* _ACTIVITY_: Transcribe the entries below with complete accuracy, excluding the pictures.

* _RECORDS PROVIDED_:
===
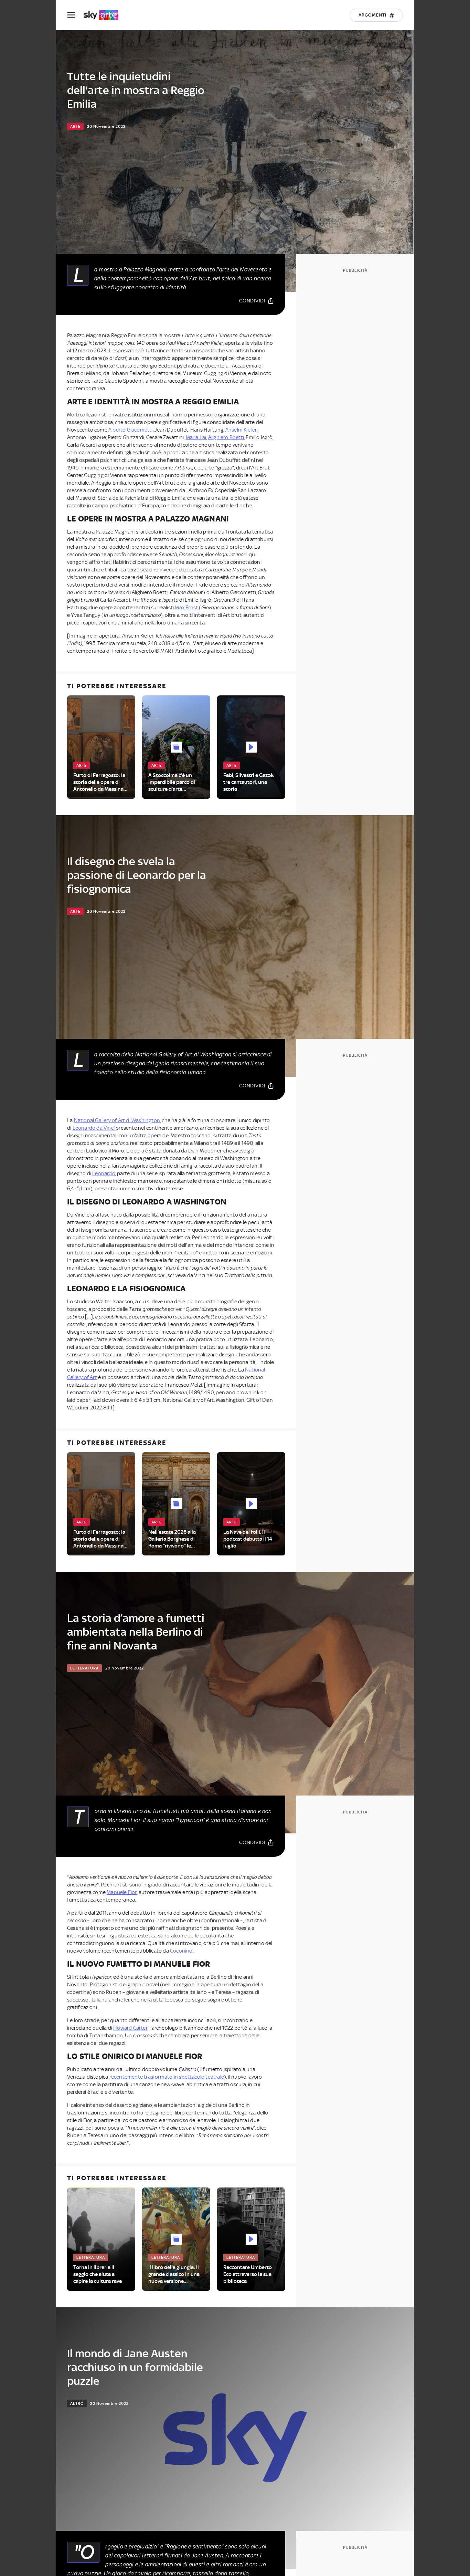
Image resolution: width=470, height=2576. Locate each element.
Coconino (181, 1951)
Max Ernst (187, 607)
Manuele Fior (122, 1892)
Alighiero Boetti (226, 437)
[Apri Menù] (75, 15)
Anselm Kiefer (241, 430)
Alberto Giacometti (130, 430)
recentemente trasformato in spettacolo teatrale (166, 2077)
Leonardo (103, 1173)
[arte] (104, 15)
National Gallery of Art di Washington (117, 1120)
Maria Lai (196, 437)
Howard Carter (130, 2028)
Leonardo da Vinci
===
* _ANSWER_:
Image resolution: width=470, height=2576. Locate each element.
Coconino (181, 1951)
Max Ernst (187, 607)
Manuele Fior (122, 1892)
Alighiero Boetti (226, 437)
[Apri Menù] (75, 15)
Anselm Kiefer (241, 430)
Alberto Giacometti (130, 430)
recentemente trasformato in spettacolo teatrale (166, 2077)
Leonardo (103, 1173)
[arte] (104, 15)
National Gallery of Art di Washington (117, 1120)
Maria Lai (196, 437)
Howard Carter (130, 2028)
Leonardo da Vinci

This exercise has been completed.